▶ **What you need to do**:
Find every line in the records that holds the string "computer". Copy each one.

▶ **Records from a collection**:
•••

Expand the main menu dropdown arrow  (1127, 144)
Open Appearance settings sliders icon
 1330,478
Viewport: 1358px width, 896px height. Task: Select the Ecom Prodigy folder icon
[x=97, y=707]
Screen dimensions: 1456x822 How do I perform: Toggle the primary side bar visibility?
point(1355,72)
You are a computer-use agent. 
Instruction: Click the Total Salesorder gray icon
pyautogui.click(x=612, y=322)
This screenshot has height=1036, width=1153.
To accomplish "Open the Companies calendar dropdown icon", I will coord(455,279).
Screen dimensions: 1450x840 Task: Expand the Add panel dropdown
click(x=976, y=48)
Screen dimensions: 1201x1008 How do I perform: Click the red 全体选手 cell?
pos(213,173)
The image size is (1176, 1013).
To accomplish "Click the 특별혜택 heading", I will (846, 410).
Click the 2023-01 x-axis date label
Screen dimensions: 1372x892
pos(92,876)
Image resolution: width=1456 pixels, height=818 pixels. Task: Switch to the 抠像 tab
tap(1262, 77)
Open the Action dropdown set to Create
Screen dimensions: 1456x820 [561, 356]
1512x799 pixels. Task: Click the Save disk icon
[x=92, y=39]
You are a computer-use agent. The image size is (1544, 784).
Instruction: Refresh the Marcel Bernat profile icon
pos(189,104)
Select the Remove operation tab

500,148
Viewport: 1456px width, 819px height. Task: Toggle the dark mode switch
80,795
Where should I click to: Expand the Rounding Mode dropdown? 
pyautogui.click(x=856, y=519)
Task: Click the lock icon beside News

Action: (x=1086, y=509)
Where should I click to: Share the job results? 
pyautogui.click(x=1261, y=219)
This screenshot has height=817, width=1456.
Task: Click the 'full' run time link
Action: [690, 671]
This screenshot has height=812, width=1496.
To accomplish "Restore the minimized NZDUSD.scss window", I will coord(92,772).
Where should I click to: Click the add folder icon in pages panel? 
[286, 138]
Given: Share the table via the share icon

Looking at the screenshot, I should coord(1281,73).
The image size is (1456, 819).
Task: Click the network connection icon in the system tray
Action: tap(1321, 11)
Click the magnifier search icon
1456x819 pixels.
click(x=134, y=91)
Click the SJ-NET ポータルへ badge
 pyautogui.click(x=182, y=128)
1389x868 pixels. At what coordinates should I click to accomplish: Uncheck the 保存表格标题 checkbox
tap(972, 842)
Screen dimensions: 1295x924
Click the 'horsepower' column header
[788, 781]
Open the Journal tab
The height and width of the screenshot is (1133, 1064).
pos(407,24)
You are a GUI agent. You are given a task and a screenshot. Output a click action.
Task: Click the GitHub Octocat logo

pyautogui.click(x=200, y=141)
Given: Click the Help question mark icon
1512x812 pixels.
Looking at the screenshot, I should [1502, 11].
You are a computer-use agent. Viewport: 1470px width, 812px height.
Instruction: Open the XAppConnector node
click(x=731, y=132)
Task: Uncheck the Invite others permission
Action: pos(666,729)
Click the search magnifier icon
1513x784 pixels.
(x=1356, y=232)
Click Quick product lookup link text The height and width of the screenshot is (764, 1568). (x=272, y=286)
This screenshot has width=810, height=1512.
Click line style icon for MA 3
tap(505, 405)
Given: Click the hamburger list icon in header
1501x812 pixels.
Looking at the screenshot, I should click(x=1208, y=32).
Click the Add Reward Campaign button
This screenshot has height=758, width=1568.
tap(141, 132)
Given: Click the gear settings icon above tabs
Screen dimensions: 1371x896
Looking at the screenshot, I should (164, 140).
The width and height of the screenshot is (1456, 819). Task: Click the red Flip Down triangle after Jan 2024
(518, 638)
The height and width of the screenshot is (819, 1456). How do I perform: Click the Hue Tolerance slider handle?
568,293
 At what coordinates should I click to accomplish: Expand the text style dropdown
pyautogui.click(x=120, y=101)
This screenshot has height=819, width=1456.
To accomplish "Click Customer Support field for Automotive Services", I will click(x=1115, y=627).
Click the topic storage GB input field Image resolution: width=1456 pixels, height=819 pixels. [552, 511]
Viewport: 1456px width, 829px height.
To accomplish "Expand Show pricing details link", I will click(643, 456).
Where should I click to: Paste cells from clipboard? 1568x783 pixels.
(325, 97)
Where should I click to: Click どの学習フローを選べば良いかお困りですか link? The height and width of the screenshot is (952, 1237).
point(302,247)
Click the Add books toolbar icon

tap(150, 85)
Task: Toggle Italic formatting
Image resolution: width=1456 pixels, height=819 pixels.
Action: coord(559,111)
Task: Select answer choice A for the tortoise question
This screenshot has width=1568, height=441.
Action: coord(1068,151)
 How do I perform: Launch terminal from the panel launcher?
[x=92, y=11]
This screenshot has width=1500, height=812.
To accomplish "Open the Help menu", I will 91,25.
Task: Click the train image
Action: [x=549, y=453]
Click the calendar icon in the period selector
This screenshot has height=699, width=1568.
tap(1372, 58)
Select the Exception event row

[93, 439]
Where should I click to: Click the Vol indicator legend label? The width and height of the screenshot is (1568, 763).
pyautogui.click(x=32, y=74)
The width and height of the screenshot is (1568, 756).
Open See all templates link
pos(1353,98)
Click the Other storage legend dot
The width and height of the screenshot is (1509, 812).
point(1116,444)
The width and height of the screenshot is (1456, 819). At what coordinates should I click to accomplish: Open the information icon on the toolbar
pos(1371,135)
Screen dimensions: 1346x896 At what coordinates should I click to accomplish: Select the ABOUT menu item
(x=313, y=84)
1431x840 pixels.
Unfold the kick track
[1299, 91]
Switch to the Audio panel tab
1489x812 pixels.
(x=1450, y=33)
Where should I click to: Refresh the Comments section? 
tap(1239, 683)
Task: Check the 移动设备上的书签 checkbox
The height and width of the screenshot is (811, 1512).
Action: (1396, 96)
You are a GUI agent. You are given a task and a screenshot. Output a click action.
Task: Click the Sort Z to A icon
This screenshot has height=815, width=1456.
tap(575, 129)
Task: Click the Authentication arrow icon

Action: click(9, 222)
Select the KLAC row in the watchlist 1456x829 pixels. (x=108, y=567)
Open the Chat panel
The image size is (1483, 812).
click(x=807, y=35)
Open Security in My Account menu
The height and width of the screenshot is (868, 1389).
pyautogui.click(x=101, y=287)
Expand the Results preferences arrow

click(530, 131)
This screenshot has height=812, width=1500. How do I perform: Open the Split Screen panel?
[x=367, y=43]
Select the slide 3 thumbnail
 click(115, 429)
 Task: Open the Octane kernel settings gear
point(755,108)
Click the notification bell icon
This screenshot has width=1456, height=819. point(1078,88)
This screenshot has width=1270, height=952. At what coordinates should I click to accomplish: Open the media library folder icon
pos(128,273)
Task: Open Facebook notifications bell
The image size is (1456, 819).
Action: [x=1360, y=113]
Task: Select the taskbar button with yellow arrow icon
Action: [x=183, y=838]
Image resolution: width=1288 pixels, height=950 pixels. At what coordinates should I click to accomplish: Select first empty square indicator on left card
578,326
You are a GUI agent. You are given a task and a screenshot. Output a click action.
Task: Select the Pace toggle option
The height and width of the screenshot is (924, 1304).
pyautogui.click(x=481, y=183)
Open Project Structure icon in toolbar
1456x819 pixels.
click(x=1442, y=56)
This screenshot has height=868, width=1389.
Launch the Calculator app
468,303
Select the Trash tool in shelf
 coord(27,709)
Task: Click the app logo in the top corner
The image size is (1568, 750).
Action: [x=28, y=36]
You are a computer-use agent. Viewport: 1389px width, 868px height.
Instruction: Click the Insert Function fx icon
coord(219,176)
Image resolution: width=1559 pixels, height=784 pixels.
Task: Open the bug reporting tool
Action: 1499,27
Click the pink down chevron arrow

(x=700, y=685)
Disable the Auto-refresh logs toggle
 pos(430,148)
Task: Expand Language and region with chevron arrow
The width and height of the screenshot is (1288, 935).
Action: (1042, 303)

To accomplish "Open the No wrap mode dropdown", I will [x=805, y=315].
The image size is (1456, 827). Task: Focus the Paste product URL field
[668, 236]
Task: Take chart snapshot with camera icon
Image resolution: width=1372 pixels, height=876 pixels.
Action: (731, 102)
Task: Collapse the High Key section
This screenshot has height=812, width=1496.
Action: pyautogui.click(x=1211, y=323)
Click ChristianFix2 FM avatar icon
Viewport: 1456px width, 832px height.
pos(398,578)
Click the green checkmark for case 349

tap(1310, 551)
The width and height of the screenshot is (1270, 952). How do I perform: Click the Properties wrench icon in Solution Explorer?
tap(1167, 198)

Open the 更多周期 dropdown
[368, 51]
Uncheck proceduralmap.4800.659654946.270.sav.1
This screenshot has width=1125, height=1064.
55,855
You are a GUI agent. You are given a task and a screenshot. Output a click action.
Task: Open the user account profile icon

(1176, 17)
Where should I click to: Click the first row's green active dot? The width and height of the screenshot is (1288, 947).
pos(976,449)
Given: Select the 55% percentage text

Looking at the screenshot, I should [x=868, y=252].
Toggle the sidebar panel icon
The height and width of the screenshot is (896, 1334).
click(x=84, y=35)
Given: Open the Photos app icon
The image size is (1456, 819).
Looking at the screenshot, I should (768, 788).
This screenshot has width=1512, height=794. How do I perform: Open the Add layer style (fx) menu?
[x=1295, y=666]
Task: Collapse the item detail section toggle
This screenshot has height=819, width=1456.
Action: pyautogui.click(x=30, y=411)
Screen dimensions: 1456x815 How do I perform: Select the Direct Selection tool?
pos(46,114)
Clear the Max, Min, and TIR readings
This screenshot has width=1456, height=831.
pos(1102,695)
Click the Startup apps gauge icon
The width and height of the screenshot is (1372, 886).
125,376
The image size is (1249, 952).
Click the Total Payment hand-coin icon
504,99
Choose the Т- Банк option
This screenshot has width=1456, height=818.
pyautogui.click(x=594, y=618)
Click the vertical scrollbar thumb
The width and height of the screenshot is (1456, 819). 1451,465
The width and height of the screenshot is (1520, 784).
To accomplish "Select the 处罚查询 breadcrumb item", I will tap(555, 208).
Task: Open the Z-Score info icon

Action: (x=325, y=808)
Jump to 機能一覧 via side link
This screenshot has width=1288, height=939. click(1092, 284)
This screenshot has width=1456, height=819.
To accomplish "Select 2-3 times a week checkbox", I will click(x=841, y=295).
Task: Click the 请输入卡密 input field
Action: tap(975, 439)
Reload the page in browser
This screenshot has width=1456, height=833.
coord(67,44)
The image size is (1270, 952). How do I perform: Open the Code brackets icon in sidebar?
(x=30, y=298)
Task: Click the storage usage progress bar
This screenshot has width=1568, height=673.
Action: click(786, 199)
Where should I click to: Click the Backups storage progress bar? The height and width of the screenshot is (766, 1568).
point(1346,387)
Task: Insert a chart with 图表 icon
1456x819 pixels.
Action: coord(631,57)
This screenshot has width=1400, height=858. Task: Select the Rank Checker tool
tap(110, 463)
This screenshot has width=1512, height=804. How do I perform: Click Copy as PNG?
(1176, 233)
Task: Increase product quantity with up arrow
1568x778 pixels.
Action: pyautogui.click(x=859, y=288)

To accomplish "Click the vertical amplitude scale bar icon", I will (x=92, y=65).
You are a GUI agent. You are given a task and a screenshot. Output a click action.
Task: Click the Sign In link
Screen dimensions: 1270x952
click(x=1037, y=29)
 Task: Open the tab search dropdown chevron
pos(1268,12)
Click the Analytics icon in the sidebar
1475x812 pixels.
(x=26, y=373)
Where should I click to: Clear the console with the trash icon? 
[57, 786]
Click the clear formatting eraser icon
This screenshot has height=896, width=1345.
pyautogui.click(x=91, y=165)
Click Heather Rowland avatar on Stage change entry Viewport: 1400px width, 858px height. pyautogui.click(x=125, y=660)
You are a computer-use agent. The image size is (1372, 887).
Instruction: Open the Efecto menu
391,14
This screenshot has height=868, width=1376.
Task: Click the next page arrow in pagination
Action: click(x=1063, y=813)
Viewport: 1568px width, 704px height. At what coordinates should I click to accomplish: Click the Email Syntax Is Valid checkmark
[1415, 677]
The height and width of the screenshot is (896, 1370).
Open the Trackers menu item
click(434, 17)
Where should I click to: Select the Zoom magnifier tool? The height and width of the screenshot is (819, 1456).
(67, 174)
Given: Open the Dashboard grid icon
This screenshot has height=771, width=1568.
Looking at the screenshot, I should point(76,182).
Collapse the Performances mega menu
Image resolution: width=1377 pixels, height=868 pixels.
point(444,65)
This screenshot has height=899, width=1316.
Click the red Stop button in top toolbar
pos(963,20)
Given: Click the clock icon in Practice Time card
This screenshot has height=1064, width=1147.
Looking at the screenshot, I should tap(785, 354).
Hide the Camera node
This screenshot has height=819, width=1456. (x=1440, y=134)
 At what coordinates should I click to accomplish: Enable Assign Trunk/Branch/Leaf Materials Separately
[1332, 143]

•••

▶ **Answer to the exercise**:
You are a computer-use agent. 
You are a computer-use agent. The image size is (1544, 784).
You are a computer-use agent. Viewport: 1470px width, 812px height.
You are a computer-use agent. Viewport: 1389px width, 868px height.
You are a computer-use agent. The image size is (1372, 887).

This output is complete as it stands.